提示された文章:
地元の人々は、船出をするご一行のために、あんこ入りだんごを作ろうと準備をしていた。ところが朝2時頃、ちょうど良い風向きとなったので、急遽、出発することとなった。
人々は「起きよ、起きよ」と家々の戸を叩いて回った。だんごもあんを包んでいたのでは間に合わないので、うすにあんも一緒に投げ込んで作った。これが今も、当地に伝わる「搗入(つきれ)だんご」、あるいは「お船出だんご」である。
また、この地では、陰暦8月1日の夜、子どもたちが、竹ざさに短冊をつけたのをもって、家々の戸を「起きよ、起きよ」と叩いてまわる「起きよ祭り」が今も行われている。
神武天皇の船団は、七つばえ島と一つ神島の間を通って出航された。美々津港の漁師達は、ここを「御船出の瀬戸」と呼び、決して通らないようにしている。
■4.大分、福岡、広島、岡山、大阪、和歌山、、■
その後、ご一行は、宇沙(大分県宇佐市)に上陸し、陸上を耶馬渓、福岡県飯塚市を通って、芦屋港あたりから再度、船出をされる。そこから阿岐国(あきのくに、広島)、吉備国(きびのくに、岡山)を通られて、浪速国にたどり着かれたわけである。そこで、土地の酋長に襲われて苦戦し、紀伊の国(和歌山)熊野を迂回されて、吉野から、大和に入られた。
この何年にもにおよぶ東遷の間、各地で長期間留まり、土地の人々に農業や漁業、塩作りなどを教えながら、次の行程の準備をされた。この時のいわれが、各地に地名や神社、行事、物産となって残されている。これらの地方に縁のある方は、この本を読まれると面白いだろう。
■5.自らの根っこを探す■
「古事記や日本書紀は、大和朝廷がその支配を正当化するためにでっちあげたものだ」。筆者自身が大学生の時、こんな事を言っていた。これはこれで、理論的にはありうる仮説だ。 たとえば、神武東遷をでっちあげだと言うためには、当時の権力者が、浪速という地名を考え出し、お船出だんごを考案し、「起きよ祭り」を創作し、「御船出の瀬戸」の迷信を地元民に吹き込んだと考えるのも一法であろう。

データ欄:
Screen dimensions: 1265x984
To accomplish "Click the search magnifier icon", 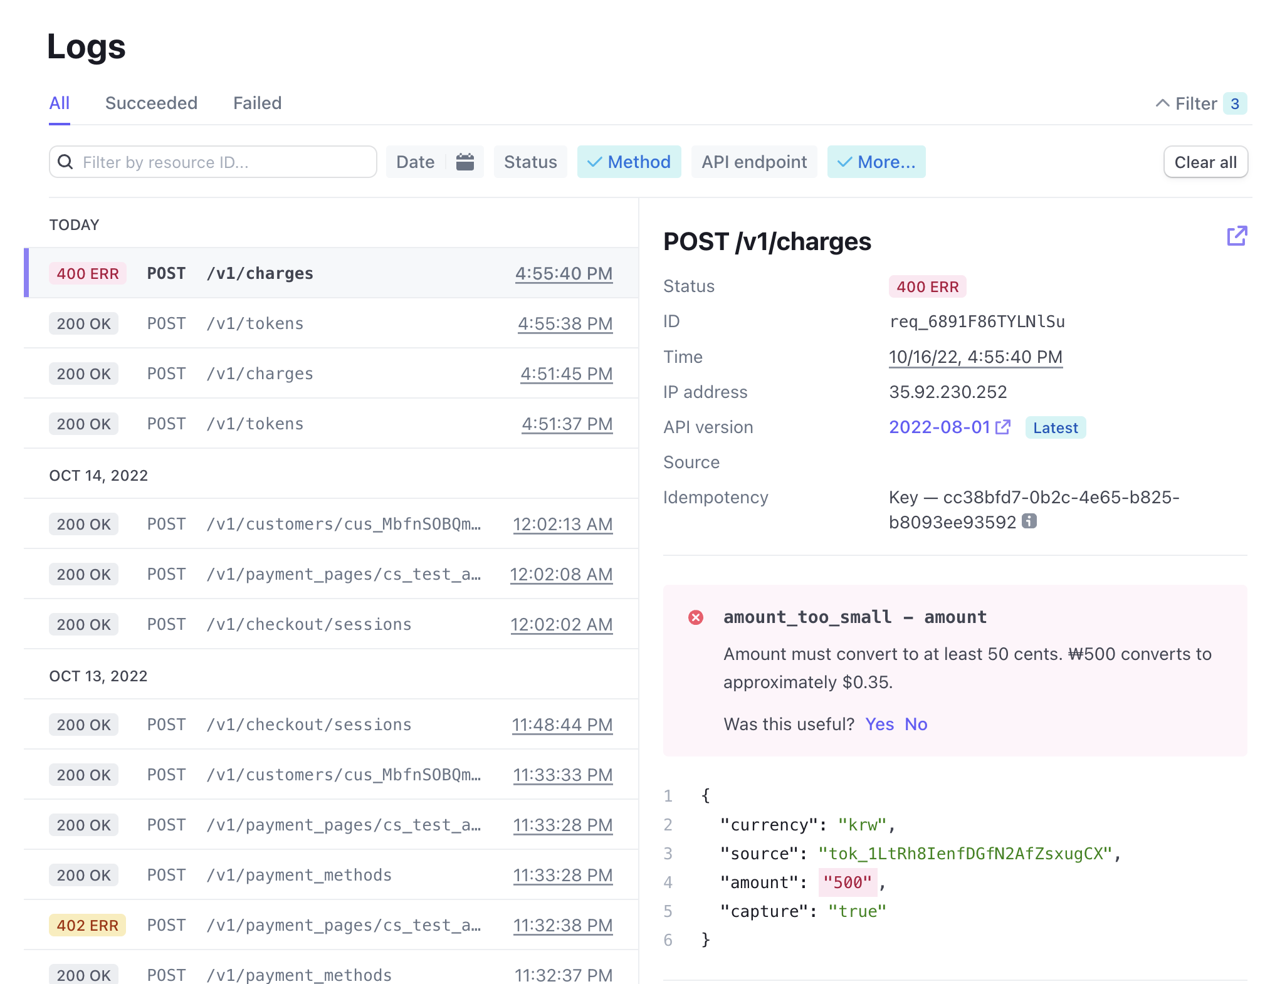I will click(x=65, y=162).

取り組む課題:
1/ 神武東遷についての文章のうち、「その後、ご一行は」で始まる段落を、主な事実を残したまま箇条書きに書き直せ。
2/ 神武東遷についての文章を、最後の文のあとから書き継げ。

演習の結果:
1/
- ご一行は宇沙(大分県宇佐市)に上陸し、陸路で耶馬渓と福岡県飯塚市を通った。
- 芦屋港あたりから再び船出した。
- 阿岐国(広島)、吉備国(岡山)を経て浪速国にたどり着いた。
- 浪速では土地の酋長に襲われて苦戦した。
- 紀伊の国(和歌山)熊野を迂回し、吉野から大和に入った。

2/
しかし、こういう大がかりなフィクションを、日向から大和までの津々浦々で行うためには、全国規模の高度な国家統治機構が必要だ。そのような国家がいつ頃、誰によって作られたのか、と問われれば、結局、その国家を建設した初代の天皇がいた、という他はない。話はもとに戻ってしまう。
丹念に神武東遷にまつわる事実を拾い集めた出雲井さんの姿勢に比べれば、何の根拠もなく、「大和朝廷のでっちあげだ」などと得意げに言っていた自分自身のあさはかさに顔が赤らむ思いがする。
古事記には、皇室に都合の悪い記事も書かれているし、日本書紀には、「一書に曰く」と、多くの異説を併記している。古事記や日本書紀をまとめた人々の態度は、遠い過去の自分たちの先祖の足跡を出来る限り、正確に思い出してみようという姿勢だったのかもしれない。出雲井さんの姿勢も同じである。それは、皇后さまのお言葉を借りれば、自らの「根っこ」を見いだそうという姿勢である。[2]
■6.おおみたからの思想■
神武天皇は、たどり着かれた畝傍山の東南の橿原の地に都をつくろうと、みことのりを出される。出雲井さんの本から、美しい現代語訳の一部を引用させていただく。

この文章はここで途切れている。